• **PROVIDED PASSAGE**
========

Achievements News

Lauren Flood Appointed Post-Doctoral Fellow at MIT

The Department of Music warmly congratulates PhD alumna Dr. Lauren Flood, who has been appointed as a Mellon Postdoctoral Fellow in the Humanities at the Massachusetts Institute of Technology.

Lauren Flood earned the Ph.D. in Ethnomusicology from Columbia in 2015. She researches sound technologies and experimental instrument building practices in the contexts of the do-it-yourself ethos, maker culture, and popular and experimental music scenes. She held a Whiting Fellowship for her dissertation, “Building and Becoming: DIY Music Technology in New York and Berlin,” with fieldwork supported by the Berlin Program for Advanced German and European Studies and the National Science Foundation. Lauren’s work is situated at the nexus of music, anthropology, sound studies, and science and technology studies. She engages with dialogs on critical organology, creativity and knowledge production, histories and aesthetics of sound and recording practices, vernacular technologies and everydayness, ethics and labor in the music industry, alternative methods in science and technology education, and the contemporary sense of self as mediated through the arts.

At Columbia, she has been a teaching fellow in Music Humanities and Asian Music Humanities, the graduate assistant for the Center for Ethnomusicology, an editorial board member and reviews editor for Current Musicology, and on the organizing committee of the Columbia Music Scholarship Conference. She has presented her work at annual meetings of the Society for Ethnomusicology, the American Anthropological Association, the Society for the Social Studies of Science, and the EMP Pop Conference.

Prior to her graduate studies, Lauren completed her undergraduate degree at Drexel University, with a major in music industry and a minor in anthropology. While living in Philadelphia, she studied and performed as a guitarist, worked in copyrights and licensing, and assisted with research at the University of Pennsylvania Museum of Archaeology and Anthropology. She also completed field schools in Latin American ethnomusicology and archaeology, maintaining a long-standing interest in Mesoamerica and the modern Mayan region.

========

Rows from a dataset:
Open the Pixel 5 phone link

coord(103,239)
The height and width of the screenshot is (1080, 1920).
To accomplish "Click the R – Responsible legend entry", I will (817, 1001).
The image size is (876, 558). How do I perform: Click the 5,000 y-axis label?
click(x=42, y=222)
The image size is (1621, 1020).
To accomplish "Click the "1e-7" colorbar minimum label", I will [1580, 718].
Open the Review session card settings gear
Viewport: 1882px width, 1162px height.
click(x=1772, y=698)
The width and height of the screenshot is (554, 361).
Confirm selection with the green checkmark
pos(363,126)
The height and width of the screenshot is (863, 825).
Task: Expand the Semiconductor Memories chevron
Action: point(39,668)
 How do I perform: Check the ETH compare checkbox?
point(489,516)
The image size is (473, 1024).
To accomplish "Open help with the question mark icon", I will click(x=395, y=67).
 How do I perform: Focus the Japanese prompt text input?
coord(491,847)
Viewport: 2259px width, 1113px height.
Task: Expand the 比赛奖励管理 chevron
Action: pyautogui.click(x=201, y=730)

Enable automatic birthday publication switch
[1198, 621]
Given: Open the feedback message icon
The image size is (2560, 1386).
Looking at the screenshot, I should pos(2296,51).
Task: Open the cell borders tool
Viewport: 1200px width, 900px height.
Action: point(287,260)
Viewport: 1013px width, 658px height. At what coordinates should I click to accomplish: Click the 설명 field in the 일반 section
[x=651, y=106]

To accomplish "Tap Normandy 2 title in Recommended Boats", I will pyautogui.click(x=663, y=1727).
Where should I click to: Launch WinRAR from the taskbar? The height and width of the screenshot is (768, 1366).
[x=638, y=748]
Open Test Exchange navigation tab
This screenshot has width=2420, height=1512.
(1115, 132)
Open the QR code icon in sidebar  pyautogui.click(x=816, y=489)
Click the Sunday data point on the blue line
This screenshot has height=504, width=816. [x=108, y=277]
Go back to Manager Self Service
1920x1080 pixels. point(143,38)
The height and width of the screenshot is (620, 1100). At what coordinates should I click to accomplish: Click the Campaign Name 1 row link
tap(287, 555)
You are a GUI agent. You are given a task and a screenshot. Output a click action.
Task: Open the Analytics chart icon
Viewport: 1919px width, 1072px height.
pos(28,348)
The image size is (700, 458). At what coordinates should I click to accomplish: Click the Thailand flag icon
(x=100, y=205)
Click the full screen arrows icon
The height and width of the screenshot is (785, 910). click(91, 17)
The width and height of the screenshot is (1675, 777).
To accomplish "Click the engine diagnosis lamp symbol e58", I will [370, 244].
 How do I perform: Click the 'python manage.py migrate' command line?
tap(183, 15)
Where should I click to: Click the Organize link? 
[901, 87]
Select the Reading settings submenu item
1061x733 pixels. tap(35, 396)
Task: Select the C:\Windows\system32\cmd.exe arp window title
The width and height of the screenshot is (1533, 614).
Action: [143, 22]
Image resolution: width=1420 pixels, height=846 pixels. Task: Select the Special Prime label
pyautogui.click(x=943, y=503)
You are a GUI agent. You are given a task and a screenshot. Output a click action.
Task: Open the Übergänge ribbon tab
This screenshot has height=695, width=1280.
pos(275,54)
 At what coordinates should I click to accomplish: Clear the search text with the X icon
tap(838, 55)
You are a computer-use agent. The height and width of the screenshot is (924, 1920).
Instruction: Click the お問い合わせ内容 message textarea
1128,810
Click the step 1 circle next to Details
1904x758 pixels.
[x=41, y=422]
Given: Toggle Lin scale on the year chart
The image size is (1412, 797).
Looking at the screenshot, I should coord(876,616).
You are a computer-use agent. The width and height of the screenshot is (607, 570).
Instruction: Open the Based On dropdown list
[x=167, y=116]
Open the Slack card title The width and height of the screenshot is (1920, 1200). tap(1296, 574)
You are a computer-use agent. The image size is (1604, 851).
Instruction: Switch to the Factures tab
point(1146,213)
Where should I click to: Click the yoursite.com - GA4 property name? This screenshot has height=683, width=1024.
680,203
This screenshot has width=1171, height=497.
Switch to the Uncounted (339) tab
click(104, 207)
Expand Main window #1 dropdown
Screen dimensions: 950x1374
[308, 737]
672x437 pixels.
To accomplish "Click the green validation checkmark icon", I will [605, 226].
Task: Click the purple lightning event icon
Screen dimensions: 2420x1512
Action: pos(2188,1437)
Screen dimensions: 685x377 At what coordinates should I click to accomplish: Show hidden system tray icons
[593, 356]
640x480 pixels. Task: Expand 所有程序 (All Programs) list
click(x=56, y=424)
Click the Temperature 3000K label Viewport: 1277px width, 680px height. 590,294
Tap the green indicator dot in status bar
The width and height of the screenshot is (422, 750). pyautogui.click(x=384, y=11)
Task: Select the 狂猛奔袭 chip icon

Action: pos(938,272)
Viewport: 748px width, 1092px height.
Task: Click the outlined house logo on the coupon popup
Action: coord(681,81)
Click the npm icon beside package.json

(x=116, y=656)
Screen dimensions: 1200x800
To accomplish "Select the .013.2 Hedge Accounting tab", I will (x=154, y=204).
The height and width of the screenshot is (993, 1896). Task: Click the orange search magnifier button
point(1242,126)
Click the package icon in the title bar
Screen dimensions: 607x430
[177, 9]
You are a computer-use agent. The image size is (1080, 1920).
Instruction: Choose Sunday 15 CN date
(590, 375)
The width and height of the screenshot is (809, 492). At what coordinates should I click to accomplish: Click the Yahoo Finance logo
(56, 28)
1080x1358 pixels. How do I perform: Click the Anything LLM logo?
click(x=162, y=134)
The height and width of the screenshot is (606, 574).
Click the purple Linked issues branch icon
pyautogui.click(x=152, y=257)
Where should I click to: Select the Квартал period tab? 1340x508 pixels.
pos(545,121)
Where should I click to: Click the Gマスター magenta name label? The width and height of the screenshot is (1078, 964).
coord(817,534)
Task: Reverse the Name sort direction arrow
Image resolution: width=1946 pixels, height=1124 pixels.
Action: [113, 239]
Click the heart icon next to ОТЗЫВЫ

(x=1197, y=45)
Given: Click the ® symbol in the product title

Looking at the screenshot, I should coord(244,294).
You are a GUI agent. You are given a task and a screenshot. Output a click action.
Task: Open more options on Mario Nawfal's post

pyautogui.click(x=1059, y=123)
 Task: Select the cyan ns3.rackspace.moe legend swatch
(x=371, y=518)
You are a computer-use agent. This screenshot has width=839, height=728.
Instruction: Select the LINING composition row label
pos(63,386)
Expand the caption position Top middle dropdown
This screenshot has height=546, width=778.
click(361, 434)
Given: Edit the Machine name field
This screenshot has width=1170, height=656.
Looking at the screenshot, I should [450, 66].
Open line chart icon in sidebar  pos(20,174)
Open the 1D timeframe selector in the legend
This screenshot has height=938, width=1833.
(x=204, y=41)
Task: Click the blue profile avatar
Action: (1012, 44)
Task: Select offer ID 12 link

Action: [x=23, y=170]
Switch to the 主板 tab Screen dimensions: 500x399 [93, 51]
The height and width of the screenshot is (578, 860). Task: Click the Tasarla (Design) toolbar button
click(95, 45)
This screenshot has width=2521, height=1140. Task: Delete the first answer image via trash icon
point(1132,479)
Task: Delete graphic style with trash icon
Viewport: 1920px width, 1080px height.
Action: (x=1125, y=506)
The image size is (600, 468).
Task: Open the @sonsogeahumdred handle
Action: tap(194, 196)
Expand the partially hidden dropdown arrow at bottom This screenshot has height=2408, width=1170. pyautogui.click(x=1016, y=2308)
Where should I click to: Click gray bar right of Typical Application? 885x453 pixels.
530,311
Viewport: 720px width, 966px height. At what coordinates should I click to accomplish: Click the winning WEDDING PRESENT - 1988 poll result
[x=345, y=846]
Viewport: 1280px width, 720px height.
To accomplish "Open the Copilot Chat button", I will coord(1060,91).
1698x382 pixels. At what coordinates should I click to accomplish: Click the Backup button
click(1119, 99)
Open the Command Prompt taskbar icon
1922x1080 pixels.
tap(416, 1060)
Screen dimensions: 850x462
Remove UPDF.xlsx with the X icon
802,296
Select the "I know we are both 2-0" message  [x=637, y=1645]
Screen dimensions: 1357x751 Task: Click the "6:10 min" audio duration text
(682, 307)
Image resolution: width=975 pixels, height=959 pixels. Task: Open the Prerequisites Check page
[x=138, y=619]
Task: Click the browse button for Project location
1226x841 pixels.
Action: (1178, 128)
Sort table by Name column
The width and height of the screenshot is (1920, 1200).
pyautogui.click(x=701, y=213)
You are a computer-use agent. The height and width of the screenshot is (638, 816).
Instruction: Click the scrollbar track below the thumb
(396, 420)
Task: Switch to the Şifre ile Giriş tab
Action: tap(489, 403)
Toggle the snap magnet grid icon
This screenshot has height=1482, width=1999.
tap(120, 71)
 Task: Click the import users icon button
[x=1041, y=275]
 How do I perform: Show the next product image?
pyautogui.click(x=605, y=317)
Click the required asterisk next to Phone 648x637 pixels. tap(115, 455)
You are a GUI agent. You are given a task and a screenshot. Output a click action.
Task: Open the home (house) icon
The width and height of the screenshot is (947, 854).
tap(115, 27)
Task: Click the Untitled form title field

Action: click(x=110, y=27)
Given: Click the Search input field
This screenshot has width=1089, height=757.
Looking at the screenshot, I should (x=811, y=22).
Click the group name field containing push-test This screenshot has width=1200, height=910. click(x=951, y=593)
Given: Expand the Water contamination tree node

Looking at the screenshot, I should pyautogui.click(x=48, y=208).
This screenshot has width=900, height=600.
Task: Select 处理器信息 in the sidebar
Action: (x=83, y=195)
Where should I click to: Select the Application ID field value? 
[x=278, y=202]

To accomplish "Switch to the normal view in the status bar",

========

• **PARTS OF THE EXERCISE**
• a. In the appointment announcement, where did Lauren Flood complete her undergraduate degree?
• b. Repeat the appointment announcement word for word, starting at "Achievements News" and ending at "Institute of Technology.".
The records come from a different source than the text.

• **THE RESULTS**
• a. Drexel University

• b.
Achievements News

Lauren Flood Appointed Post-Doctoral Fellow at MIT

The Department of Music warmly congratulates PhD alumna Dr. Lauren Flood, who has been appointed as a Mellon Postdoctoral Fellow in the Humanities at the Massachusetts Institute of Technology.